UK, Australia blame Russian military for cyber attacks

The headquarters of the Russian Main Intelligence Department (GRU) in Moscow, which has been accused of various high-profile hacking attacks (AFP pic)

LONDON: Britain and Australia on Thursday blamed Russia’s military intelligence service for some of the biggest cyber attacks of recent years — including one on the Democratic National Committee during the 2016 US presidential campaign.

They said the GRU military intelligence service could have only been conducting operations of such scale on Kremlin orders.

Russian President Vladimir Putin has repeatedly and angrily rejected similar charges.

He told US President Donald Trump during a July summit in Helsinki that talk of Russia meddling in the 2016 election was “nonsense”.

But Britain’s National Cyber Security Centre (NCSC) and the Australian government pointed the blame directly at alleged GRU front operations such as Fancy Bear and APT 28.

The announcement could further strain relations between Russia and Britain that began to deteriorate with the 2006 assassination with polonium in London of former Russian spy Alexander Litvinenko.

“This is not the actions of a great power, this is the actions of a pariah state,” British Defence Secretary Gavin Williamson said during a visit to Brussels.

“We’ll continue working with allies to isolate, make them understand they cannot continue to conduct themselves in such a way.”

The Australian government added that Russia’s actions violated its international commitments to “responsible state behaviour” in cyberspace.

“Cyberspace is not the Wild West,” Prime Minister Scott Morrison and Foreign Minister Marise Payne said in a joint statement.

Airports and tennis stars

Russia is not the only nation accused of conducting aggressive cyber operations in recent years.

The United States blames North Korea for hacking Sony in 2014 and launching the WannaCry ransomware attack last year.

US security researchers said on Wednesday that an elite group of North Korean hackers was also the source of attacks on world banks that netted “hundreds of millions” of dollars.

But British government sources said the NCSC has assessed with “high confidence” that the GRU was “almost certainly” behind the DNC hack that some Hillary Clinton supporters helped tip the US election in Trump’s favour.

Batches of DNC emails were later published by WikiLeaks.
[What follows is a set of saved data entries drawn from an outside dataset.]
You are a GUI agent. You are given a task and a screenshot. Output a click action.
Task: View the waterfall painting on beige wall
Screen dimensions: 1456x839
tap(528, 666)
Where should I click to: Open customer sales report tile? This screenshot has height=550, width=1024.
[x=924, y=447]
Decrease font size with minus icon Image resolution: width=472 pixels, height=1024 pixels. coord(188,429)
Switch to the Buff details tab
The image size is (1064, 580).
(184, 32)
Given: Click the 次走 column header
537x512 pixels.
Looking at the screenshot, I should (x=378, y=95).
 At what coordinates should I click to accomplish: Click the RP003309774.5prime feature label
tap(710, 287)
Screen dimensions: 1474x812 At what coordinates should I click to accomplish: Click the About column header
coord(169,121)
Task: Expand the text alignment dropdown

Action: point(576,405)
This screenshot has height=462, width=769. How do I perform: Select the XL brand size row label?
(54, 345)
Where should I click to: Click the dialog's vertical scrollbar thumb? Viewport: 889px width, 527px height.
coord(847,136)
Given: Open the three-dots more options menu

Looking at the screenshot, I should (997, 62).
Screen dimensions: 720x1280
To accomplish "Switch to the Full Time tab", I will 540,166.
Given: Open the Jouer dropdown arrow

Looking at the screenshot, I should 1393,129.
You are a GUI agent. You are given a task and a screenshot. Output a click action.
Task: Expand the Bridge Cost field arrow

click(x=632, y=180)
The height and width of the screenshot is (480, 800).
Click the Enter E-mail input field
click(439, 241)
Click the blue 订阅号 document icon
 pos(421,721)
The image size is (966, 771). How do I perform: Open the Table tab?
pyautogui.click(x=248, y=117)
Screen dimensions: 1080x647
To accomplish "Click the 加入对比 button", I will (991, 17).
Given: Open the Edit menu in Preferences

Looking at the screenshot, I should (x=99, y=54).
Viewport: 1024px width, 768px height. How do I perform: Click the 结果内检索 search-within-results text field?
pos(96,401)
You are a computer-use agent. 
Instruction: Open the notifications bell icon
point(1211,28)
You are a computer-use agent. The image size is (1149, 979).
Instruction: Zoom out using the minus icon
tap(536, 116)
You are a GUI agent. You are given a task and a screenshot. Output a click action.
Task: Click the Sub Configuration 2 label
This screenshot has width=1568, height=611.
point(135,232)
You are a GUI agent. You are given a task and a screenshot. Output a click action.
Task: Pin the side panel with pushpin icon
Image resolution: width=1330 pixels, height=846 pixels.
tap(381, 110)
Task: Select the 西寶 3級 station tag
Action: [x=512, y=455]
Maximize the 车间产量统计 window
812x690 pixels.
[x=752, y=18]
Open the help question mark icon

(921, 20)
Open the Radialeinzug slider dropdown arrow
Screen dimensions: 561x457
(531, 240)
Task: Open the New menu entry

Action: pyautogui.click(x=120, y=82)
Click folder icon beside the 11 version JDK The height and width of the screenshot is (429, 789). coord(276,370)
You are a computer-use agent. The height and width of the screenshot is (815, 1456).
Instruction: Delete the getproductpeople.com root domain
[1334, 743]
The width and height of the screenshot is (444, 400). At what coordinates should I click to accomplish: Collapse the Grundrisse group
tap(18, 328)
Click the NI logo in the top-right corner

Special Counsel Robert Mueller is investigating whether their release was coordinated with the Trump campaign.

Mueller in July indicted 12 Russian GRU officers in connection with the DNC attack.

The independent findings by Britain and Australia may help Mueller fend off some of the accusations of political bias in his probe.

British sources said the GRU was also behind BadRabbit ransomware that caused disruptions on the Kiev metro and at an international airport in the Ukrainian port of Odessa last October.

The same attack affected Russia’s Interfax news agency and the popular news site.

British sources said the third strike resulted in the release of the medical files of global sports stars in August 2017.

They included tennis’s Serena and Venus Williams and Britain’s Tour de France winning cyclists Chris Froome and Bradley Wiggins.

The World Anti-Doping Agency (WADA) thinks the files’ release resulted from a data hack of its Doping Administration and Management system.

Russia was arguing at the time that its athletes were being unfairly targeted by anti-doping inspectors.

The fourth attack identified by the NCSC accessed multiple accounts belonging to a small UK-based TV station.

Some opposition Russian-language channels operate out of London.

Blurring war and peace

British government sources identified 12 fronts the GRU allegedly uses to conduct its operations in cyberspace.

APT 28 and Fancy Bear have already been identified by the Mueller probe.

The other names on the list include Cyber Berkut — long suspected of targeting Ukraine — as well as less-known groups such as Sednit and BlackEnergy Actors.

Researchers at the Royal United Services Institute (RUSI) in London said Russia often conducts cyber attacks to simply show it is capable of disrupting the networks of a potential enemy.

“The GRU’s activities go well beyond this traditional peacetime espionage role,” said RUSI Professor Malcolm Chalmers.

“By launching disruptive operations that threaten life in target societies, they blur the line between war and peace.”